● WHAT IS NEEDED: Retype nothing except the lines below from the one with "Where should I" through the one with "Click the Guia Electronica button", exactly, with images left out.
━━ PROVIDED DATA
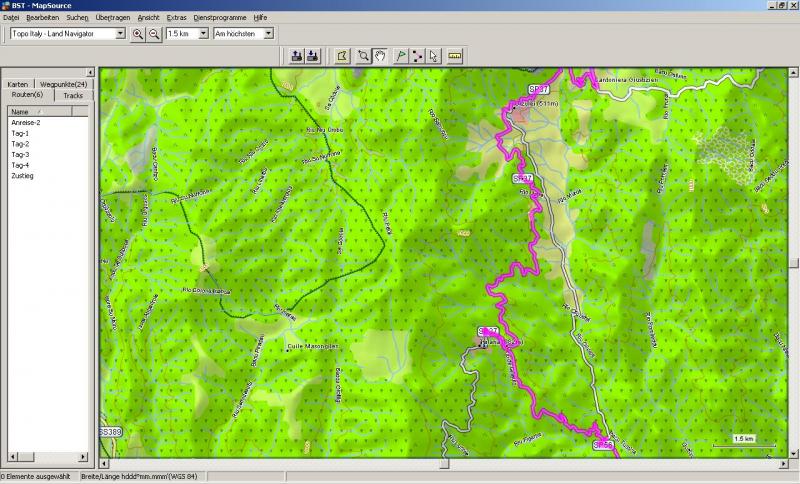Open the Topo Italy map product dropdown

pos(120,34)
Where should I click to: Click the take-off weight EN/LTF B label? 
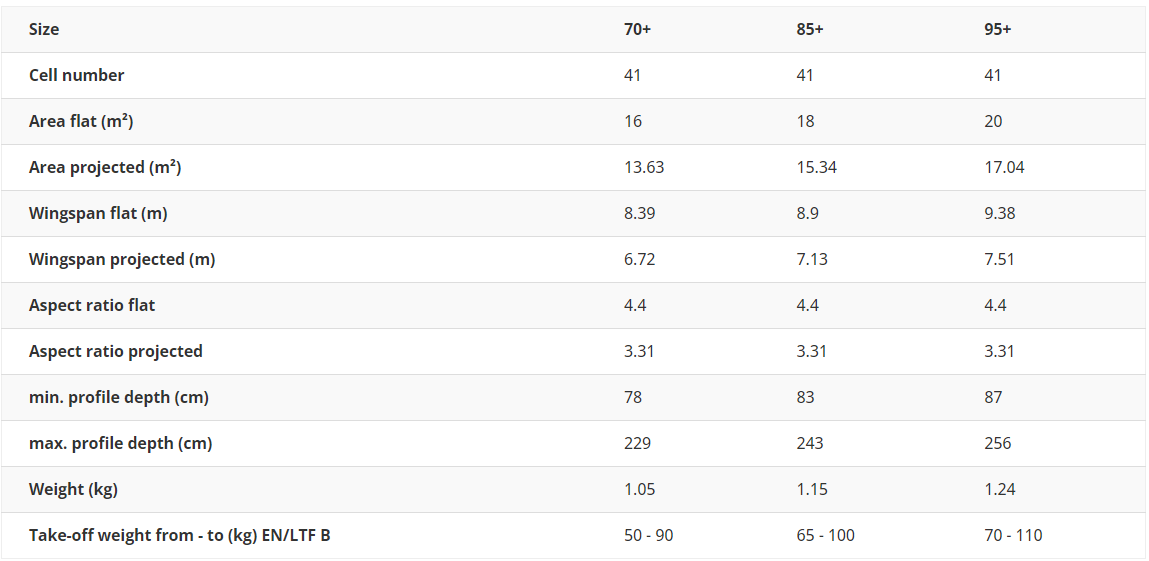pyautogui.click(x=180, y=536)
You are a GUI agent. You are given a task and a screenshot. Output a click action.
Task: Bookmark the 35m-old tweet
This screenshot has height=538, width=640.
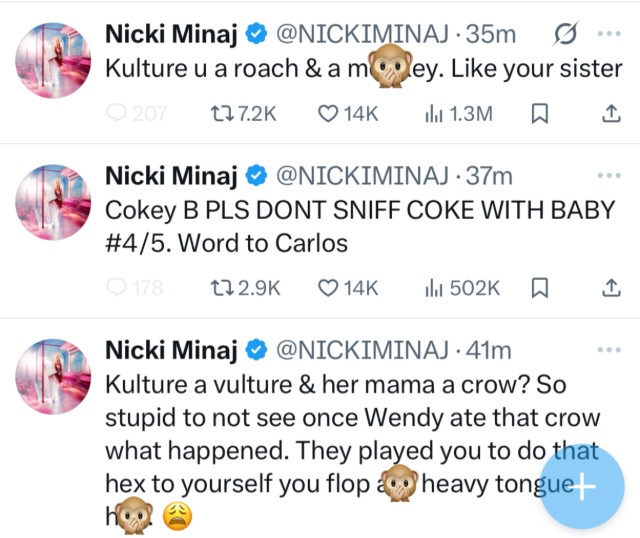click(x=540, y=114)
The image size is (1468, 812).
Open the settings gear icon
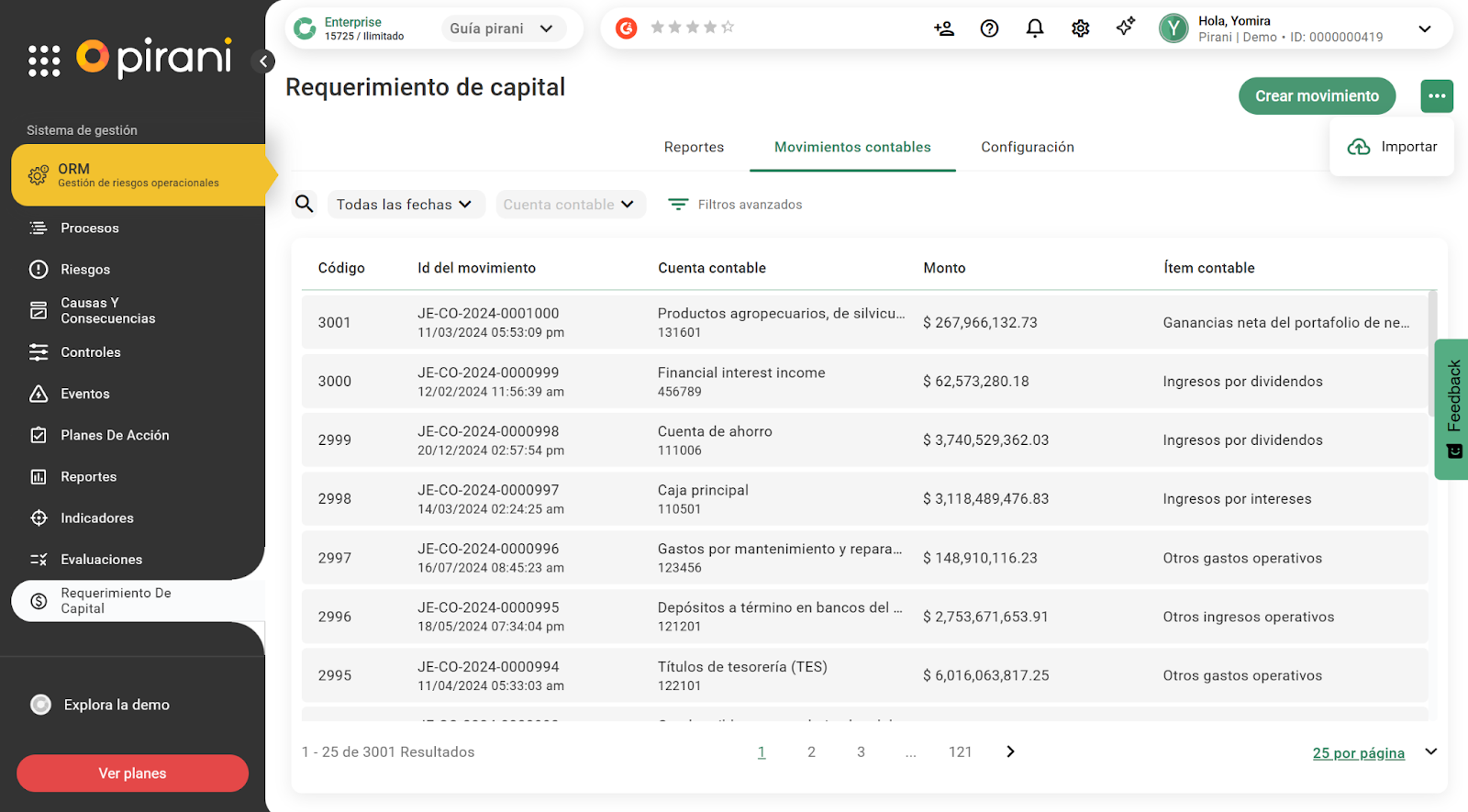pos(1081,28)
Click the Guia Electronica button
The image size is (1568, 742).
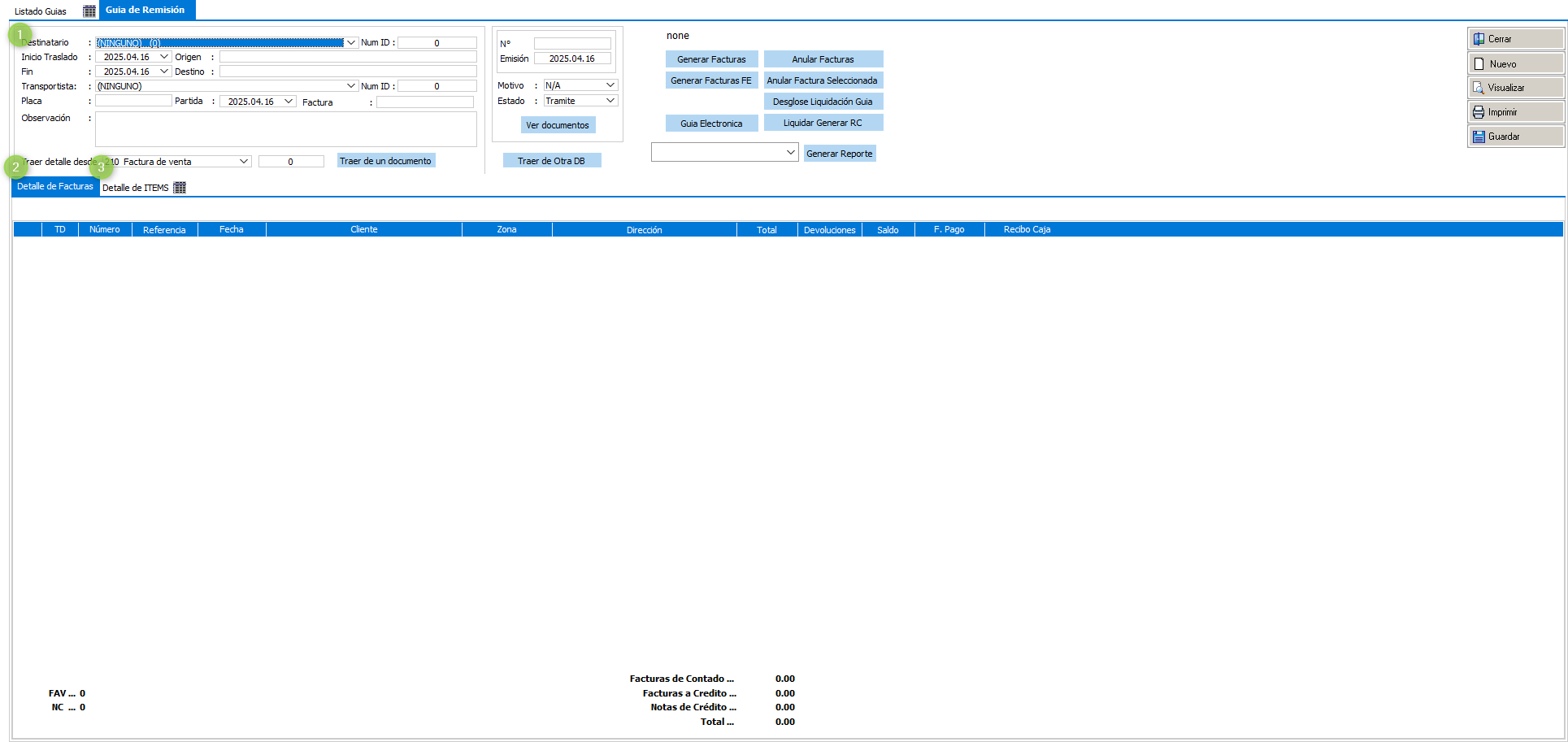711,124
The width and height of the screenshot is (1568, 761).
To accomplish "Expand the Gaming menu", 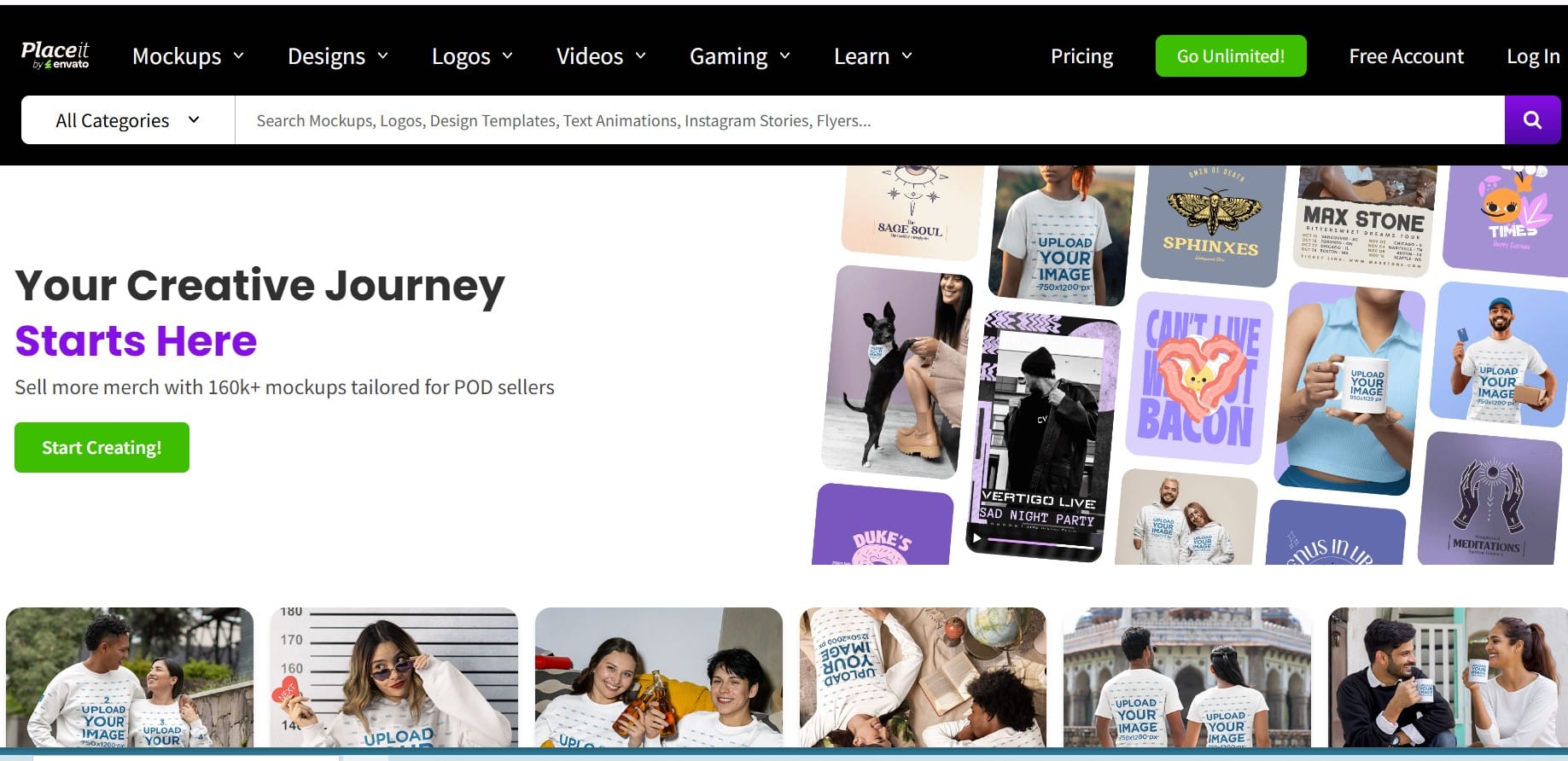I will (x=739, y=56).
━━━━
● TASK OUTPUT:
Where should I click to: Click the take-off weight EN/LTF B label? 
pyautogui.click(x=180, y=536)
You are a GUI agent. You are given a task and a screenshot. Output a click action.
Task: Bookmark the 35m-old tweet
This screenshot has height=538, width=640.
click(x=540, y=114)
The image size is (1468, 812).
Open the settings gear icon
pos(1081,28)
Click the Guia Electronica button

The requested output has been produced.